Da die Frasnachter sich – aufgrund der bereits gemachten positiven Erfahrungen – ein deutliches Optimierungspotential von der Maschinenintegration versprachen, entschieden sie sich für das Projekt. Und wie 1991 zählen sie auch hier wieder zu den Vorreitern – nicht nur in ihrer Branche. Gut ein Jahr brauchten die Entwickler, um die verschiedenen Werkzeugdaten aus TDM an die bei Bruderer eingesetzten Maschinensteuerungen übergeben zu können. Für die Aufgabe holte sich TDM Systems einen Entwicklungspartner, die Firma ECI, ins Boot. Die sogenannte „ECI-Box“ ist eine Art Middleware, die den Datenaustausch zwischen TDM und der Maschinensteuerung übernimmt.
Hohes Optimierungspotenzial: bidirektionale Datenkommunikation mit der Maschine
Wie Fankhauser erklärt, ist die umgesetzte Maschinenintegration eine Erweiterung bzw. Ausbaustufe des „Shopfloor Manager Moduls“ von TDM. Diese erlaubt es, parallel zur Planung des Werkzeugbedarfs und der Bereitstellung der erforderlichen Werkzeuge, die realen Maschinenbestände und Werkzeugzustände zu berücksichtigen. Ein Beispiel: Über die ECI-Schnittstelle werden jetzt die realen Standzeiten der eingesetzten Werkzeuge an die TDM-Datenbank übergeben. Dies ist ein wichtiger Punkt für die Prozesssicherheit. Denn zuvor arbeiteten die Maschinenbediener, die CAM-Programmierer und die Werkzeugeinrichter mit Erfahrungswerten.
Am Ende waren diese Werte laut Sandro Della Polla, CAM-Programmierer bei Bruderer, jedoch mehr oder weniger fundierte Annahmen. Jetzt werden diese Anfangsplanungen bzw. Annahmen jedoch stetig mit den realen Daten aus der Maschine verifiziert. Und deshalb – das legen die ersten Auswertungen des Stanztechnik-Spezialisten nahe – sind die Werkzeuge mittlerweile länger im Einsatz als vorher.

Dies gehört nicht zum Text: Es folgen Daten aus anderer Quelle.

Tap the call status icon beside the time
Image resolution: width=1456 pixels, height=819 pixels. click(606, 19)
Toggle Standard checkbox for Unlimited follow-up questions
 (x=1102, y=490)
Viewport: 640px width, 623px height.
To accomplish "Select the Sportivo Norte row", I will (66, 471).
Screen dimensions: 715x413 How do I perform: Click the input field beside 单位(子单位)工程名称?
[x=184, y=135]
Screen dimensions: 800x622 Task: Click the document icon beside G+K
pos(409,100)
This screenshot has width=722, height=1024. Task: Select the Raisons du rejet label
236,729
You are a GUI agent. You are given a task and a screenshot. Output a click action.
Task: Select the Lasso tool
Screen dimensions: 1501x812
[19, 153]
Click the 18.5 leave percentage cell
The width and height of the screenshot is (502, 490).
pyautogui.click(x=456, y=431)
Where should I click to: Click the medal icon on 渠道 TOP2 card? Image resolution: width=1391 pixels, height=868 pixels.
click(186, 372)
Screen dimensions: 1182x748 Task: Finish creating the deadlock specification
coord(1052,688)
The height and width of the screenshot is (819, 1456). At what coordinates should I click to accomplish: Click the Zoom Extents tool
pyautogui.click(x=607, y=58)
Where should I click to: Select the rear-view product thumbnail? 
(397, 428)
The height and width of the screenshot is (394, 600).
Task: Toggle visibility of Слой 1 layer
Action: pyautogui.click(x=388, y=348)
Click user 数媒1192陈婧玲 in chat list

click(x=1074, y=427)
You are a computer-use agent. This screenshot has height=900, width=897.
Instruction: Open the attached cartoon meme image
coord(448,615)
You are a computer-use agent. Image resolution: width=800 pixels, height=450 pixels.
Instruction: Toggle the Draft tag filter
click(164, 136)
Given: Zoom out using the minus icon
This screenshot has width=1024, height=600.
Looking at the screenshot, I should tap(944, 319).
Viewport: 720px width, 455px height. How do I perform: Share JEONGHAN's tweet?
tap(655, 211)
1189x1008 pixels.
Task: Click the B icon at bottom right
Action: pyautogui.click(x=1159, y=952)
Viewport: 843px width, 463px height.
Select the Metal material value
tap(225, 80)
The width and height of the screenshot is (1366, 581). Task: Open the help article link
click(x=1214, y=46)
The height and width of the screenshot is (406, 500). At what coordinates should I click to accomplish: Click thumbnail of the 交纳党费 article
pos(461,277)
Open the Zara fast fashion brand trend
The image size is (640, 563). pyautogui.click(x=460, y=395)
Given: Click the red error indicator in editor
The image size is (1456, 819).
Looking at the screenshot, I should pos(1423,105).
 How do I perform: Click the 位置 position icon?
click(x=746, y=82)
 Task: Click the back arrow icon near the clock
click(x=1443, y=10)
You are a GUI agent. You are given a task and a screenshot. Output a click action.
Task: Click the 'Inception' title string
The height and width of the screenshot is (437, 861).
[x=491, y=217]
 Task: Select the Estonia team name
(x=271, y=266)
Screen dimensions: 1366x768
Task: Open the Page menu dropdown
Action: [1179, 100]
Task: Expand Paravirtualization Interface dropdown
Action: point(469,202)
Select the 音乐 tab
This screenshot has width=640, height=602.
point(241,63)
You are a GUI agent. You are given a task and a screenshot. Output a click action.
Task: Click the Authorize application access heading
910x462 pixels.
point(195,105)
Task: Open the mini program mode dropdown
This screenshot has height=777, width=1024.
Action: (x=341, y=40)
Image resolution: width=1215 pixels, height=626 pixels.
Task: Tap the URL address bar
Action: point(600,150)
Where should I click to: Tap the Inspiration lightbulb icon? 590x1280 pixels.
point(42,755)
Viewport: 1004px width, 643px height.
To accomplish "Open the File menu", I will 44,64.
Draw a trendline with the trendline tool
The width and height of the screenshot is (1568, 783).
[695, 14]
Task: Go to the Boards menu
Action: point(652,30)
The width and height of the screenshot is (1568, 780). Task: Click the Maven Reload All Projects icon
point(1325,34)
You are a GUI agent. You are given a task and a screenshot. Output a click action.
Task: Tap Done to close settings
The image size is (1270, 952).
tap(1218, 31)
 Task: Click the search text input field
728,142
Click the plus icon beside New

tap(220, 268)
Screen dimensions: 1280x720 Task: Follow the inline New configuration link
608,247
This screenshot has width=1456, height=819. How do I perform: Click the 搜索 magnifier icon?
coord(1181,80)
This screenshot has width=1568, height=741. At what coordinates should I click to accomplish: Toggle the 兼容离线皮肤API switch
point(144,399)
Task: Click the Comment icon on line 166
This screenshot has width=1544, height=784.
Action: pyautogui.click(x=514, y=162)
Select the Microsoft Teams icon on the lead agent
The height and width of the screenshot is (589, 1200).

Geringerer Rüstaufwand durch Standzeitüberwachung
Ein weiterer Pluspunkt: Dem Maschinenbediener wird über eine sogenannte Ampel signalisiert, wenn die Standzeiten der Werkzeuge für die Bearbeitung des Auftrags in einen kritischen Bereich rutschen. Dadurch können sie jetzt vorausschauender planen und sicherstellen, dass das benötigte Werkzeug bereitsteht, wenn die Standzeit abläuft. Zudem legen erste Analysen nahe, dass auch der Rüstaufwand gesunken ist. Weil die Werkzeugeinrichter jetzt in TDM sehen, welche Werkzeuge bereits auf der Maschine sind, brauchen sie nur noch die Werkzeuge auf der Werkzeugliste zusammenbauen, die darüber hinaus für die Bearbeitung des Auftrags benötigt werden. Alles die sind Punkte, die Bruderer dabei unterstützen, noch schneller Kundenaufträge bearbeiten zu können.
Weniger Fehler und Maschinenstillstände
Und – wie gewünscht –, werden dank der Schnittstelle jetzt auch keine Werkzeugdaten mehr per Hand in die Maschinen eingegeben. Alle benötigten Daten, von der Werkzeuglänge über den Durchmesser, die Standzeit sowie werkzeugtypspezifische Daten – wie z.B. den Quadranten – gehen von TDM direkt in die Fertigungsmaschine. Um den Datentransfer auszulösen, müssen die Maschinenbediener nur den Data-Matrix-Code am Werkzeug scannen. Anschließend legen sie dieses in den zugewiesenen Magazinplatz der Maschine. Durch diesen optimierten Prozess können laut Fankhauser „keine Übertragungsfehler mehr auftreten“.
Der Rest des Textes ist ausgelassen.